Wednesday 21 March 2012

REVIEW: Hella Better Dancer - 'Living Room' EP


 
*Originally published for For Folk's Sake's 'New Bands Panel' (20/3/12)


It would be an understatement to say that Hella Better Dancer's new EP, Living Room, is quite good. As the title suggests, here lie four calm and unobtrusive gems, restful in the comfort of what appears to be a very lo-fi/bedsit recording. Each track is so completely charming, provoking and infectious that you simply have to stop what you are doing and listen.

Living Room constantly swells and grows, offering sparse nooks and tinny acoustics akin to Big Deal in opener, ‘Brother’, before moving to wistful harmonies, multi-layers and a Spanish-inflected vibrato guitar at its close (‘B2’).

Dusky vocals scream teenage lust on ‘After School’, with boxed hip-hop beats and an improvisational tremolo guitar. Though, like ‘Brother’, it is maddeningly short.

Stand-out track, ‘Last Song’, is oddly evocative of Parachutes-era Coldplay, with its tender, aquatic guitar chords.
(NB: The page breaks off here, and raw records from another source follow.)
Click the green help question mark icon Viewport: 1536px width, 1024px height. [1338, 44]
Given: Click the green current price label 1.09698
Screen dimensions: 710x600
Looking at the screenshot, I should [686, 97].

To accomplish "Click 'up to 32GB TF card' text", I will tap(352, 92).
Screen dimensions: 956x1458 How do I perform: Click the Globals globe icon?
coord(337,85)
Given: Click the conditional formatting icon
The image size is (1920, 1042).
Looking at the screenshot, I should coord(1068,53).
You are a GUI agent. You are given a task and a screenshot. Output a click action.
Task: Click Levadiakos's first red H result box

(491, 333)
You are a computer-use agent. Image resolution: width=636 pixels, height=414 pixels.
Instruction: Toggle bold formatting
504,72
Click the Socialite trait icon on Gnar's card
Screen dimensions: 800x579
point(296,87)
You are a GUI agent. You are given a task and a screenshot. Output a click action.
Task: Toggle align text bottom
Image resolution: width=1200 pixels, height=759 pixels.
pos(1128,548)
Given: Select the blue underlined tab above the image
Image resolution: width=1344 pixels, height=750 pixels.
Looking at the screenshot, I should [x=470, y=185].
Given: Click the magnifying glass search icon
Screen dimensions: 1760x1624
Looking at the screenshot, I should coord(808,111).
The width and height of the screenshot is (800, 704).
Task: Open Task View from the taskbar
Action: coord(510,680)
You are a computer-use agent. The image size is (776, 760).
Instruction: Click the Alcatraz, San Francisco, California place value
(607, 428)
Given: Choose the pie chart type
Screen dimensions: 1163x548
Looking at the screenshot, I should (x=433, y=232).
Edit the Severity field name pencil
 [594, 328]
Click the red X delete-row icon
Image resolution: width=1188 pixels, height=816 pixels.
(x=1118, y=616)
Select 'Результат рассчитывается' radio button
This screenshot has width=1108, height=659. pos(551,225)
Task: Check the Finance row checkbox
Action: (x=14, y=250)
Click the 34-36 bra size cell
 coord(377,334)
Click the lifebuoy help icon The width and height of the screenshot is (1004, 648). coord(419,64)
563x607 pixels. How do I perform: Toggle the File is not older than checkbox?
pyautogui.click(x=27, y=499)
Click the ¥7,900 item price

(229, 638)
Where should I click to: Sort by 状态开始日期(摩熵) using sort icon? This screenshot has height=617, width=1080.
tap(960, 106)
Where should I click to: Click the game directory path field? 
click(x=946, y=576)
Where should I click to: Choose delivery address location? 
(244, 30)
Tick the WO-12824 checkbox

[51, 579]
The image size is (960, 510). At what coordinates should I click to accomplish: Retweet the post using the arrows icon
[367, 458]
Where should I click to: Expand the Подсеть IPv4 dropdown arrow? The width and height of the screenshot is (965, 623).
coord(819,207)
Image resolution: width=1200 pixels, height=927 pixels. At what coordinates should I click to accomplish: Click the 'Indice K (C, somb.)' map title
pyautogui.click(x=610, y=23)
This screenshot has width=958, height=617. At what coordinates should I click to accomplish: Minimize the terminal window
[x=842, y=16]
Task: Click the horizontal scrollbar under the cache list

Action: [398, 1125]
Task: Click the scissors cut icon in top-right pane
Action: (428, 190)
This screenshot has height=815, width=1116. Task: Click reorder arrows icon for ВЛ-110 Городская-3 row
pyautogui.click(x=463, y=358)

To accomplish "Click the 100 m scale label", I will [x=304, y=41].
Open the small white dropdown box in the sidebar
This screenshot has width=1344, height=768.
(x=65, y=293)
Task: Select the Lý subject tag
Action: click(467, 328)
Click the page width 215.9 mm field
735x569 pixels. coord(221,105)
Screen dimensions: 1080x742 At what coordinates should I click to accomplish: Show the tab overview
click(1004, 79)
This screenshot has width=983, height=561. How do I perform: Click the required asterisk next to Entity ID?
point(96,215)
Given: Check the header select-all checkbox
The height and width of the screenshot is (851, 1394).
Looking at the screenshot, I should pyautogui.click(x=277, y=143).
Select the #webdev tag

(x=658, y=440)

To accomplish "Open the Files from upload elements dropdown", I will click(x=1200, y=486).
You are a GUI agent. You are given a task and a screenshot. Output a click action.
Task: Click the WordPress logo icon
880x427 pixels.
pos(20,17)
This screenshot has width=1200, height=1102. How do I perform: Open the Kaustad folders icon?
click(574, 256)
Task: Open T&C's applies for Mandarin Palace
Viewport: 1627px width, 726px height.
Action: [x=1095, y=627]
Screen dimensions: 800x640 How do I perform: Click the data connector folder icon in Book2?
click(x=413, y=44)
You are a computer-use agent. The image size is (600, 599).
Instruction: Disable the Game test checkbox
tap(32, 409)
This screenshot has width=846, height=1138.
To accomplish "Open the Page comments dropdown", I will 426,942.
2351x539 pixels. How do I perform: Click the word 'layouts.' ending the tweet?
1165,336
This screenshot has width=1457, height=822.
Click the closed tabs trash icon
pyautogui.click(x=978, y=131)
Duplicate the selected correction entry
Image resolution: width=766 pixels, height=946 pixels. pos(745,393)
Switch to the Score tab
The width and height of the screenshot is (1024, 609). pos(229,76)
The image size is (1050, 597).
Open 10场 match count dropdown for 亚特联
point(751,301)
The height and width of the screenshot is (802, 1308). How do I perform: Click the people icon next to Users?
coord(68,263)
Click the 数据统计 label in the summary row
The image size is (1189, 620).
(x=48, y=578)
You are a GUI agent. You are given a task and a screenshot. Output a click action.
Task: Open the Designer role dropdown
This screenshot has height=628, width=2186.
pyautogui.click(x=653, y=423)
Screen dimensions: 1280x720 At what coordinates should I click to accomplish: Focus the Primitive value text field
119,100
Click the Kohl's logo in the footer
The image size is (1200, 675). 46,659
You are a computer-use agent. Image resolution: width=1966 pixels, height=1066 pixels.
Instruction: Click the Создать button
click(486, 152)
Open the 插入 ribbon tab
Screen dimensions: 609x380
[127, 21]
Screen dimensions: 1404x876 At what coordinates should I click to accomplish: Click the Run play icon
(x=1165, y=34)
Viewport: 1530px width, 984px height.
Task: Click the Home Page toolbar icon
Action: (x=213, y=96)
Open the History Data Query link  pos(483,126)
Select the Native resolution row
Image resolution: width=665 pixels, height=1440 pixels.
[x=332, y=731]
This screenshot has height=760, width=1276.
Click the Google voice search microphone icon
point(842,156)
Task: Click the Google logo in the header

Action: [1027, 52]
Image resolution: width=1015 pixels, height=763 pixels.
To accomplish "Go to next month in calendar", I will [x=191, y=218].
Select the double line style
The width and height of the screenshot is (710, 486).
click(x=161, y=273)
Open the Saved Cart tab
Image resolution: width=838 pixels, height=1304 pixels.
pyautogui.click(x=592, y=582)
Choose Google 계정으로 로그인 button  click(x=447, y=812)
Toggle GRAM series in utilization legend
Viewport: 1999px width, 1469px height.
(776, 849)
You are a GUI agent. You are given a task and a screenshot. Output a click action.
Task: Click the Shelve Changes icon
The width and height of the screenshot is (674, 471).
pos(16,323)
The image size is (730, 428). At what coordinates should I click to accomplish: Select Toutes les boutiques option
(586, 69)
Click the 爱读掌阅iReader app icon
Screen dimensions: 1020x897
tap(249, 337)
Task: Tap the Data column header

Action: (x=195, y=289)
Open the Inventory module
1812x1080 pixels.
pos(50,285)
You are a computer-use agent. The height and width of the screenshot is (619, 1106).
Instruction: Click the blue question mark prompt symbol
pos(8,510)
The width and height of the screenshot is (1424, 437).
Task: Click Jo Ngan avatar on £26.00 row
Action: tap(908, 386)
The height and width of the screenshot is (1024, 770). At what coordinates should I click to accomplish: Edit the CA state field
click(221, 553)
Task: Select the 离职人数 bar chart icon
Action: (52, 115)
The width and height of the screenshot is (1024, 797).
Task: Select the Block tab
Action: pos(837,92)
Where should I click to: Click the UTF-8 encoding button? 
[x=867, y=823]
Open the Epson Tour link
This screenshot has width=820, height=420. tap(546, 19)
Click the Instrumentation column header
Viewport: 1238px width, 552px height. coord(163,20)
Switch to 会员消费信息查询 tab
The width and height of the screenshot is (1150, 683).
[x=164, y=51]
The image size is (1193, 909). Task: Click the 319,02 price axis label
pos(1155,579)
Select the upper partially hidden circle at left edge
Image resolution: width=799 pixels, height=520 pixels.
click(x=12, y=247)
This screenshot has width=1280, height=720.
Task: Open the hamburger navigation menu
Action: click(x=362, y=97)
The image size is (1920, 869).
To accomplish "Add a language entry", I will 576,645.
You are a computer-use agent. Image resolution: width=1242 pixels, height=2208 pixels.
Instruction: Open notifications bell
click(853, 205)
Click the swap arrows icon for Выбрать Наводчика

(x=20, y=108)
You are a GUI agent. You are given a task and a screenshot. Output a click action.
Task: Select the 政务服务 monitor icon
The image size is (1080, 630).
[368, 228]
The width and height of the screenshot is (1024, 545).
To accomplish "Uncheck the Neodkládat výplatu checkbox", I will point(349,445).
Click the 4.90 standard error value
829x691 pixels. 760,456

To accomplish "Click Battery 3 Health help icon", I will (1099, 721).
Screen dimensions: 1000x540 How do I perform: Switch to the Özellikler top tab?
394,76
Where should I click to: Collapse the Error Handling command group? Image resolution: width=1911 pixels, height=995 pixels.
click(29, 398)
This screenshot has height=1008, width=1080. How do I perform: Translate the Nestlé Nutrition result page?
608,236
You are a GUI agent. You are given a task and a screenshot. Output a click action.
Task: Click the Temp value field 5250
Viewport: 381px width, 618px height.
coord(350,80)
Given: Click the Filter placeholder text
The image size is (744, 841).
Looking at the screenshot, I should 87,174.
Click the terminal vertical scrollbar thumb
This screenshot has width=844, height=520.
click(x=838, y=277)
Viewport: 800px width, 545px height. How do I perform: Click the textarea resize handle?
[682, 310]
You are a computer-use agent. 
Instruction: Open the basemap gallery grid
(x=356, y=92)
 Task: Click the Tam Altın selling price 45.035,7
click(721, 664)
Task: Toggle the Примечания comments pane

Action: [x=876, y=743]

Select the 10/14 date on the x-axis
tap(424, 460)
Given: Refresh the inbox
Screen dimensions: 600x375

The looped melody, ‘daytime is too bright’, is contagious; spinning over crackling drums, hand-clapped rhythms and melancholic accordion notes.

These deeper textures are what will really get the band noticed, but it would also be a sorry affair if they were to negate their generally unassuming and fuzzy sound. Whatever lies ahead of them, Living Room is extraordinary and I hope that others will find it equally captivating.